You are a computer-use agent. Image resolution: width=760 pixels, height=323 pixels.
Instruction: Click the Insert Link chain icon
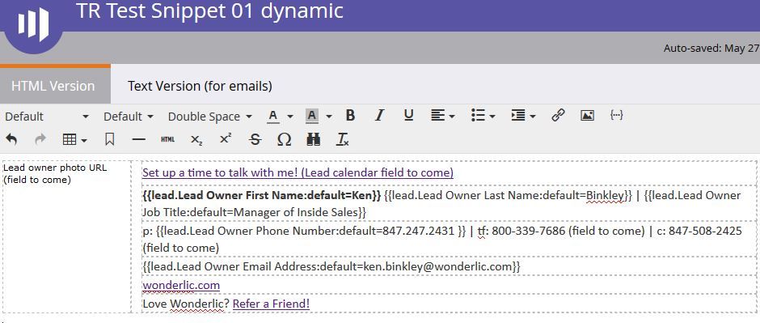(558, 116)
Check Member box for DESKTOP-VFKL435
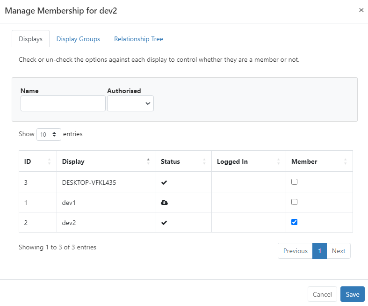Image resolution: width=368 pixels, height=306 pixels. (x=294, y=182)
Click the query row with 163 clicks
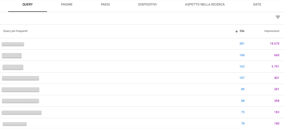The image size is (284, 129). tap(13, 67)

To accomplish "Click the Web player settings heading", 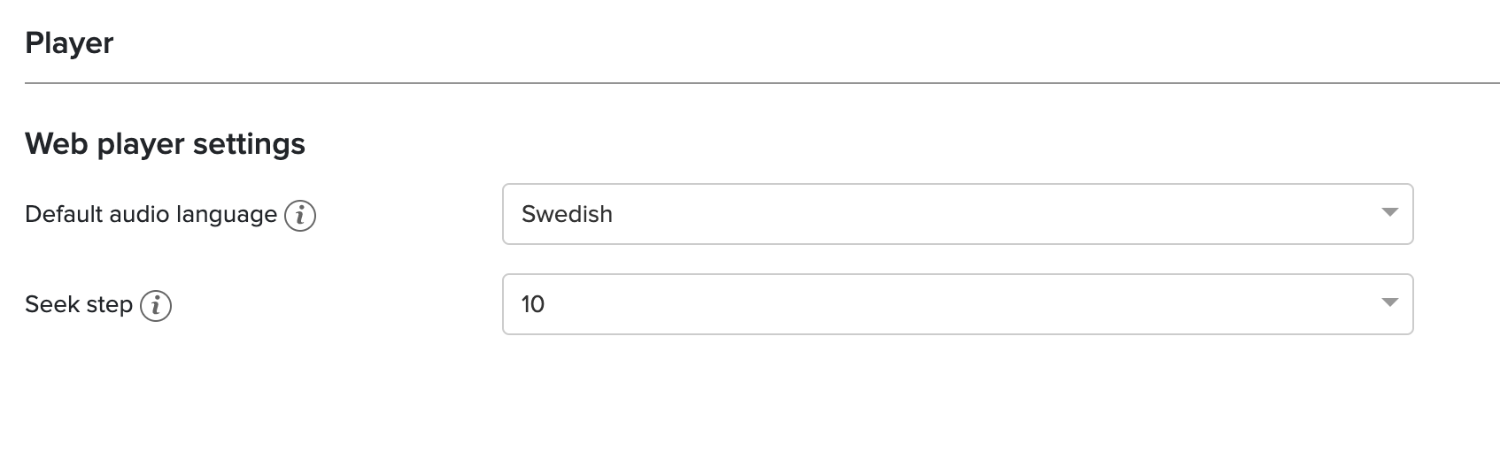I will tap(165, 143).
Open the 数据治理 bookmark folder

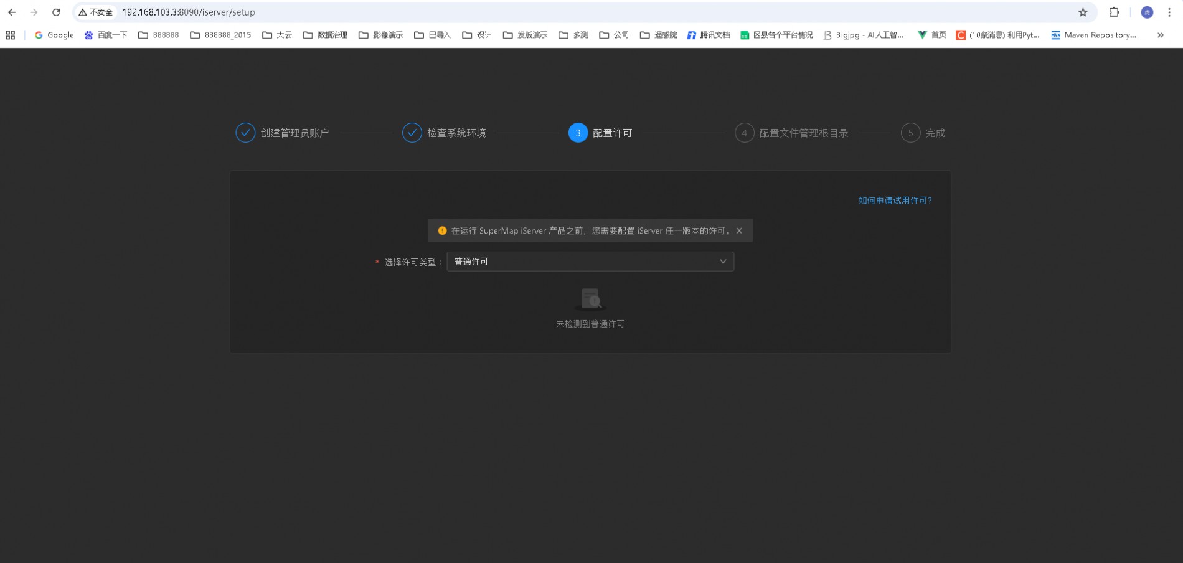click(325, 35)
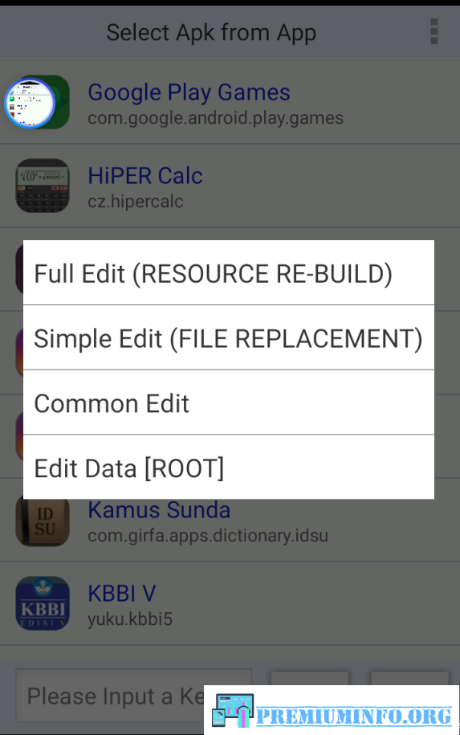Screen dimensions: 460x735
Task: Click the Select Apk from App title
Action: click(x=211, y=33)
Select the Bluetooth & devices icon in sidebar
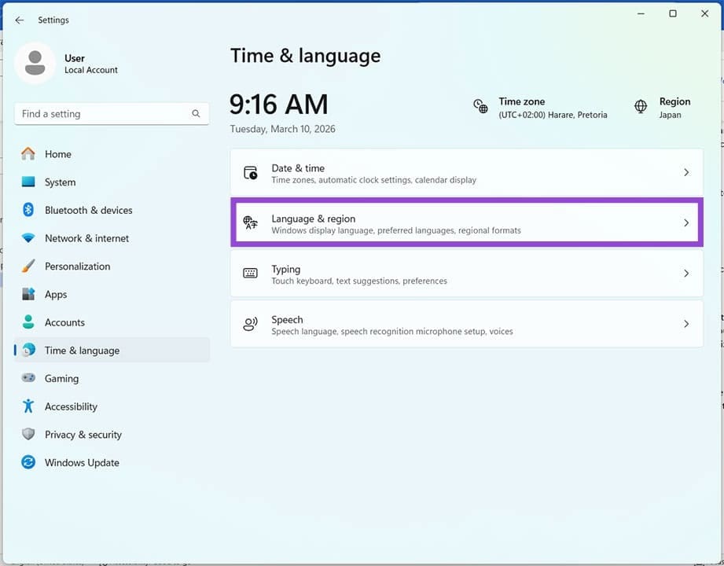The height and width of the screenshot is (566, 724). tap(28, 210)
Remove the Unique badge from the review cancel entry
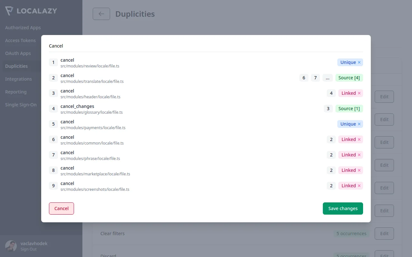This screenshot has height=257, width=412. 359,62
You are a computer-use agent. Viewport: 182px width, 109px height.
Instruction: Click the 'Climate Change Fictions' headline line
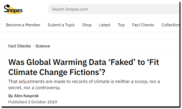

...

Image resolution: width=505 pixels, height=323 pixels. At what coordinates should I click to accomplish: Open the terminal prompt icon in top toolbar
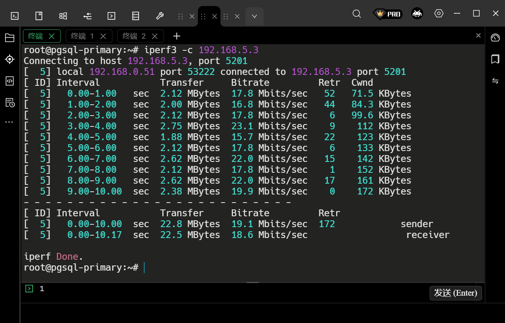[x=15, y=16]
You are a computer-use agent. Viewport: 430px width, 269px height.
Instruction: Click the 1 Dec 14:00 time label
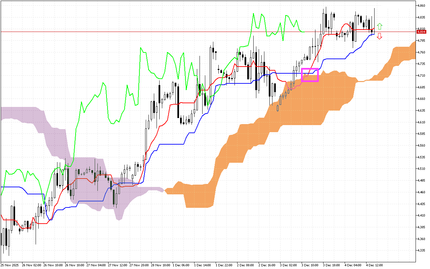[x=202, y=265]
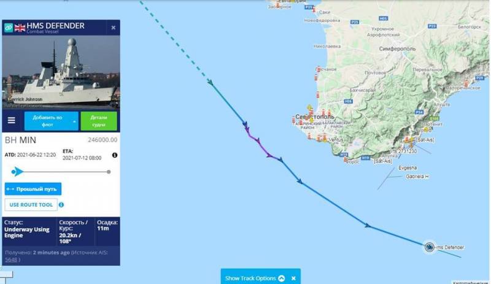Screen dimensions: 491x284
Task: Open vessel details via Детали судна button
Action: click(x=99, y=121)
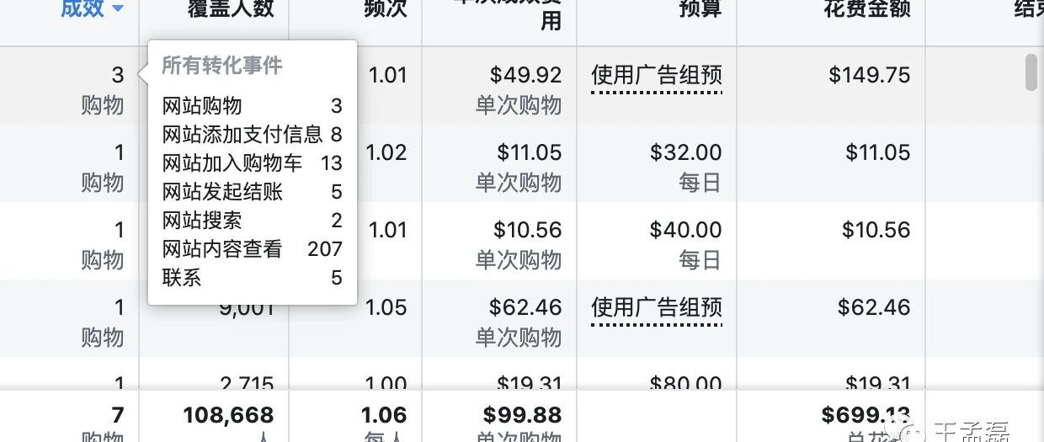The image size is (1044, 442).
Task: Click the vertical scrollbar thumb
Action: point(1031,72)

--

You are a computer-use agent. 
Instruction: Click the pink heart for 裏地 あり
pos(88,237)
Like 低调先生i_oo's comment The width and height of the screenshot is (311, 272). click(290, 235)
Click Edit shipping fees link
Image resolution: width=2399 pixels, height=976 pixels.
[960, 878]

_WORK REQUEST:_
From the listing above, pick out each line where the word "computer" appears.

_SOLUTION BELOW:_
You are a computer-use agent. Image resolution: width=760 pixels, height=323 pixels.
You are a computer-use agent. Viewport: 182px width, 109px height.
You are a computer-use agent. Viewport: 430px width, 269px height.
You are a computer-use agent. 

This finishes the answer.